Esse mesmo motivo – a permanência de um endividamento excessivo, primeiro do setor privado e depois transferido para o setor público – também tiraria a eventual eficácia de uma política keynesiana pura, como a defendida por Paul Krugman, Prêmio Nobel hoje ativo colunista do jornal “The New York Times”. Se as dívidas persistem altas, argumenta Resende, um aumento de renda promovido pela expansão fiscal será pelo menos em parte poupado, enfraquecendo o impulso fiscal. Além disso, se a dívida pública já é percebida como excessivamente alta, o necessário aumento do déficit público, implícito na receita keynesiana clássica de expandir gastos públicos, lançaria desconfianças sobre a solvência dessa dívida.
Finalmente, a política monetária neokeynesiana, que sucedeu o monetarismo clássico, a partir dos anos 90, redirecionando a atuação dos bancos centrais do controle da base monetária para políticas de juros e metas de inflação, opera em terreno de extrema incerteza quando as taxas reais de juros adentram o terreno negativo, como ocorre hoje nas economias maduras em crise. Para Resende, os efeitos positivos de reduções de juros reais sobre a demanda agregada não se repetem e não seguem a mesma lógica verificada quando os juros reais se tornam negativos.

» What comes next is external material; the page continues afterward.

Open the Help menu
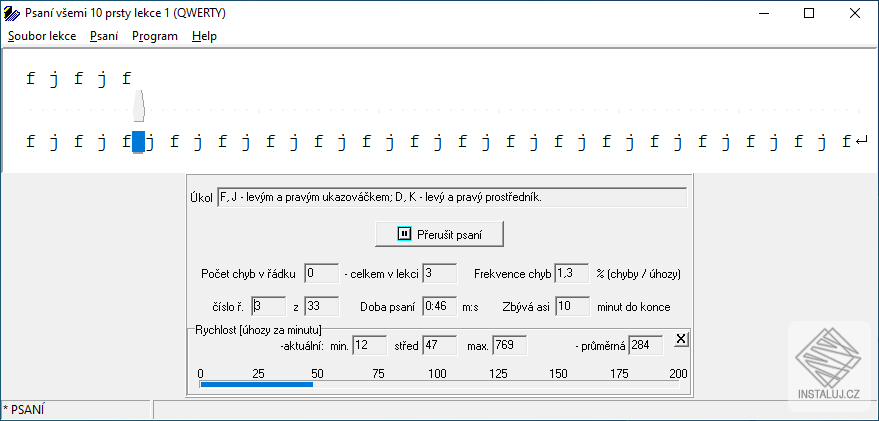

Na experiência histórica, impasses dessa natureza, em algum momento, a partir de esforços de negação dos conceitos vigentes e da superação de naturais resistências a mudanças, acabam produzindo novas soluções adequadas aos novos tempos. Mas, na crise atual, por enquanto, o que se tem é, simplesmente, uma regressão a antigos debates, que pareciam superados. E o aumento da frequência de uma indagação: não se está exigindo mais do que a política monetária e os bancos centrais sozinhos podem entregar?